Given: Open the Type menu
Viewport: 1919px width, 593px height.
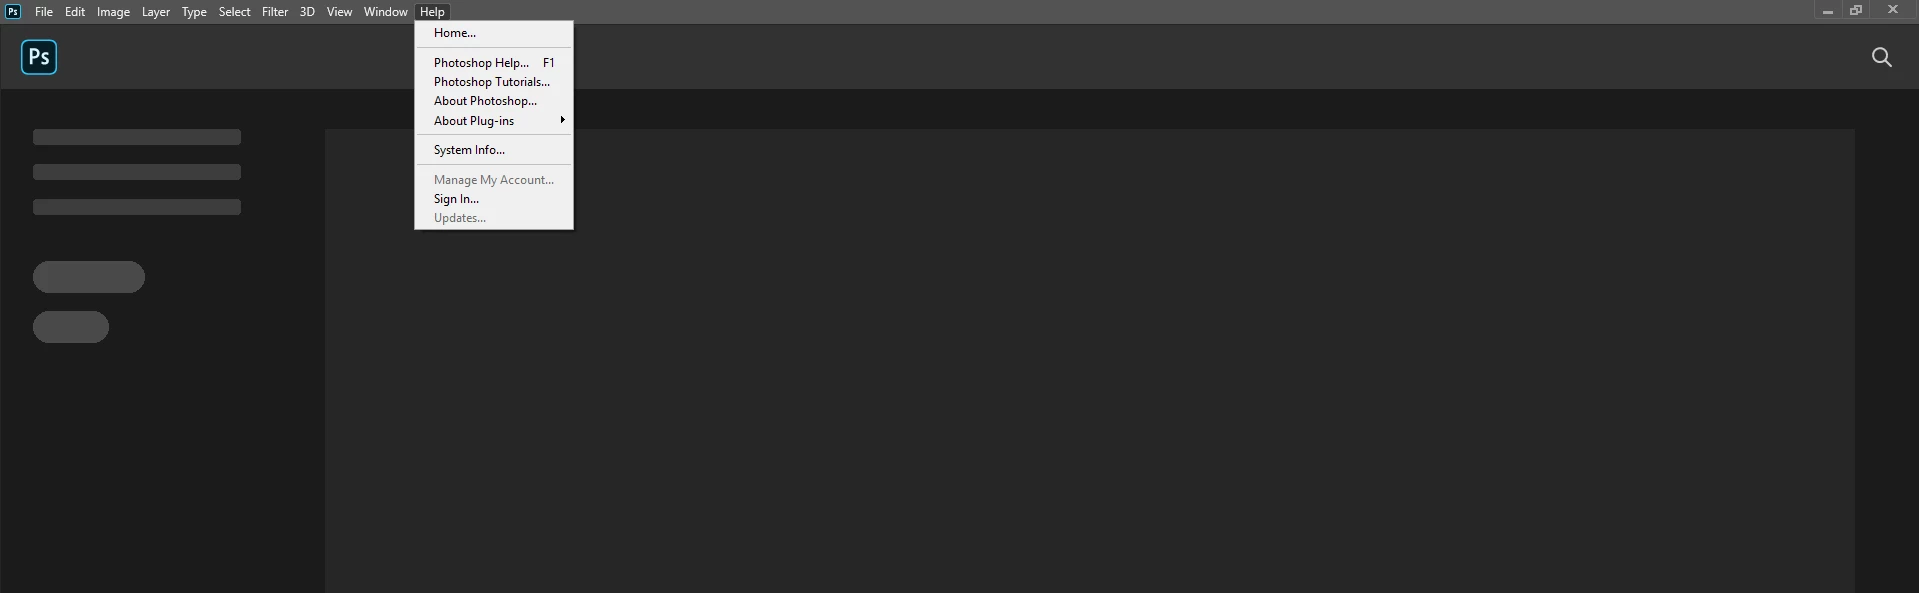Looking at the screenshot, I should (x=194, y=12).
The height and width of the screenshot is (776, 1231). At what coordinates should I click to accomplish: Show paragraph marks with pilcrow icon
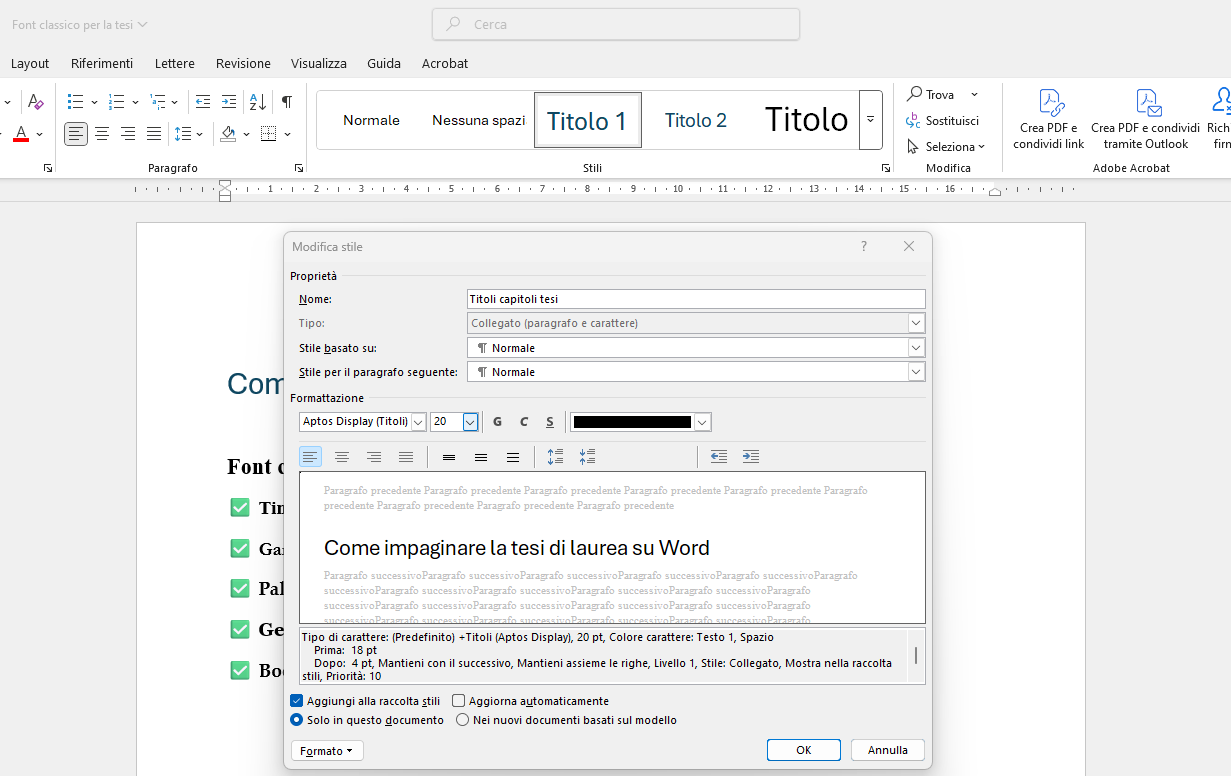pos(287,102)
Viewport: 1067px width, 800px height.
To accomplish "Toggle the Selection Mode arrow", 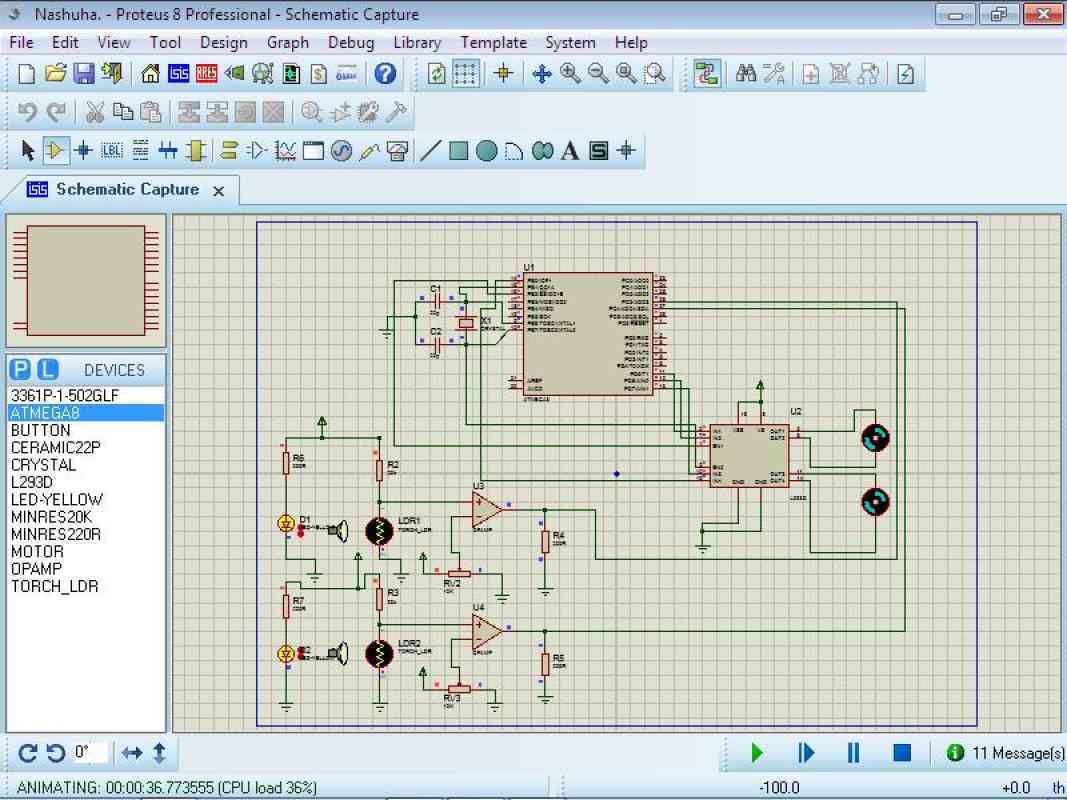I will pyautogui.click(x=26, y=150).
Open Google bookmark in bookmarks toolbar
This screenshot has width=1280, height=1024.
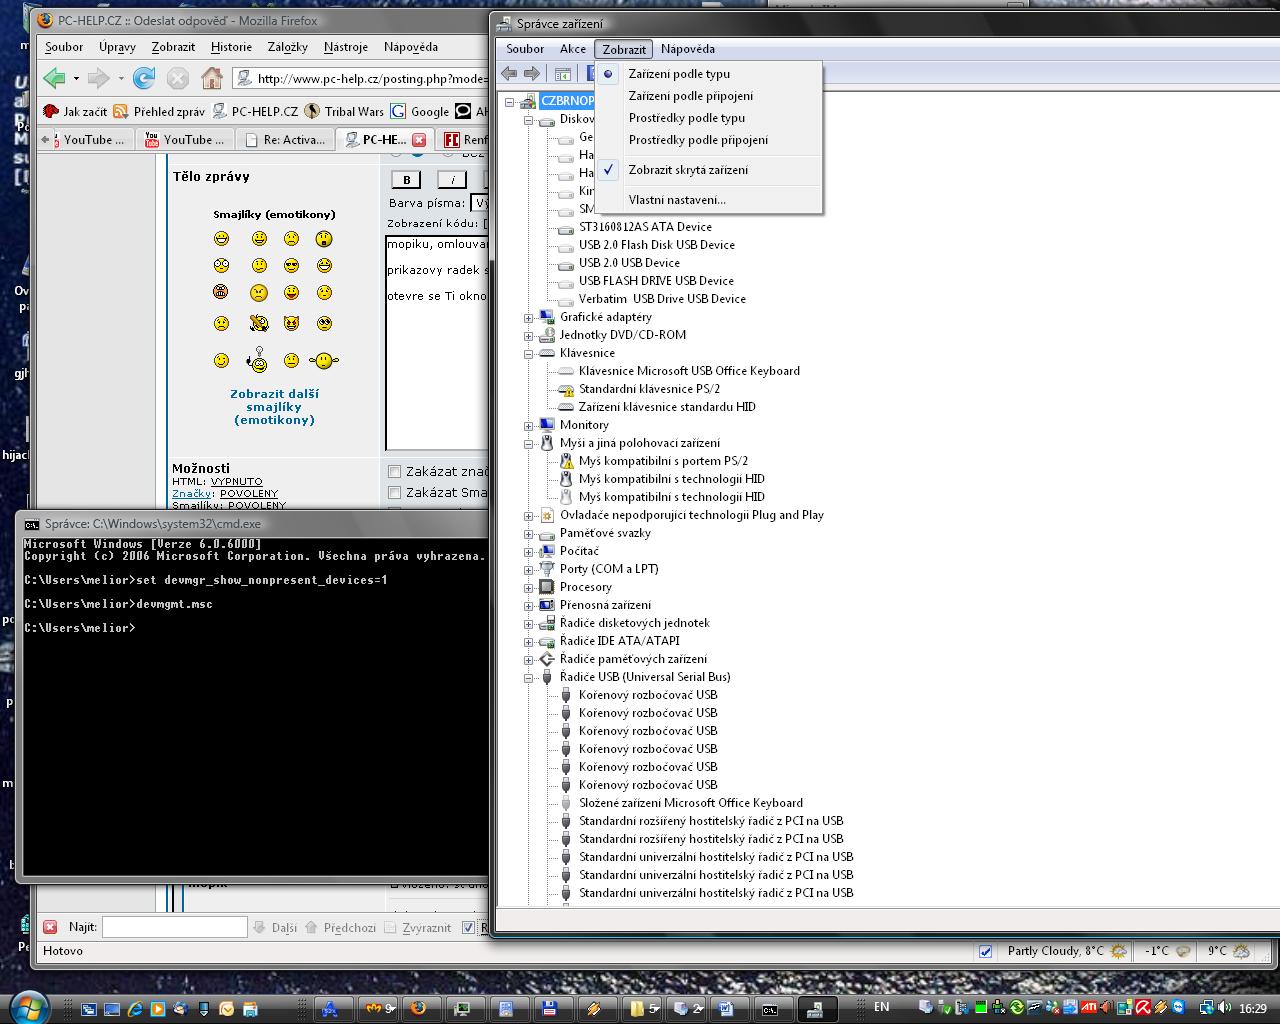(x=420, y=111)
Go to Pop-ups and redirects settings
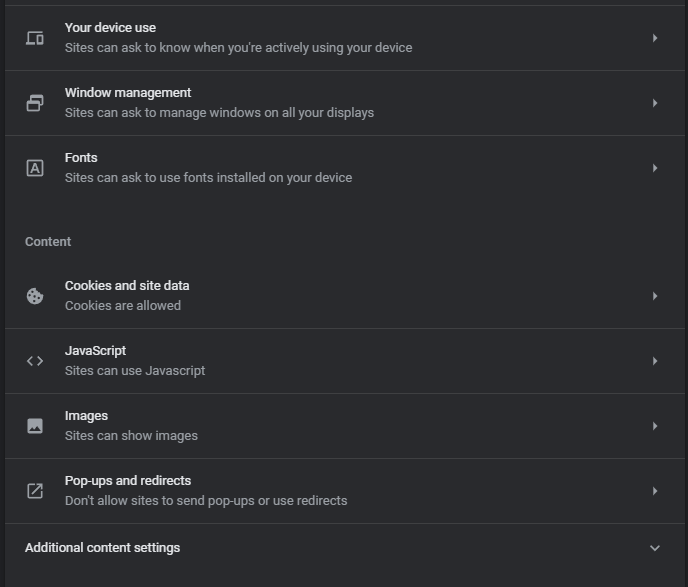The image size is (688, 587). tap(128, 481)
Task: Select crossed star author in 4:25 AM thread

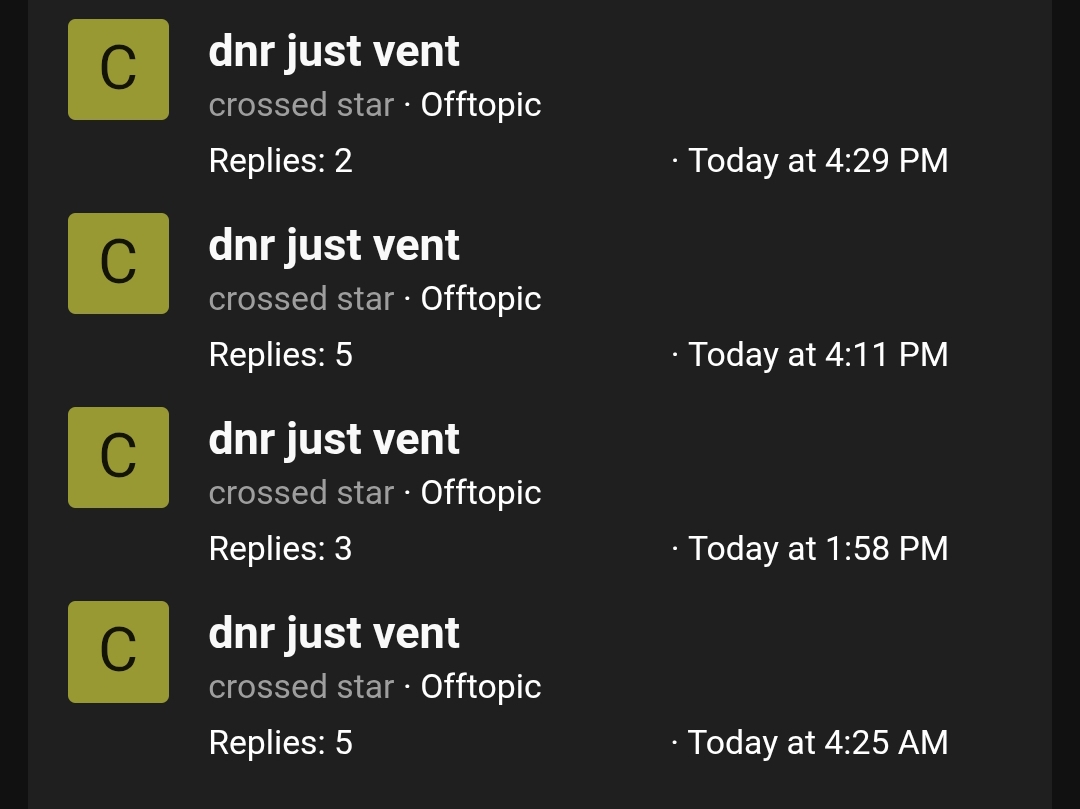Action: click(301, 688)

****************************************

## WORK INSTRUCTIONS
Extract, character for character, every line from the one that holds "Go to Pop-ups and redirects settings" through the end of the entries above. Include both boundary lines and no pictures.

## SOLUTION
Go to Pop-ups and redirects settings
The image size is (688, 587). tap(128, 481)
Task: Select crossed star author in 4:25 AM thread

Action: click(301, 688)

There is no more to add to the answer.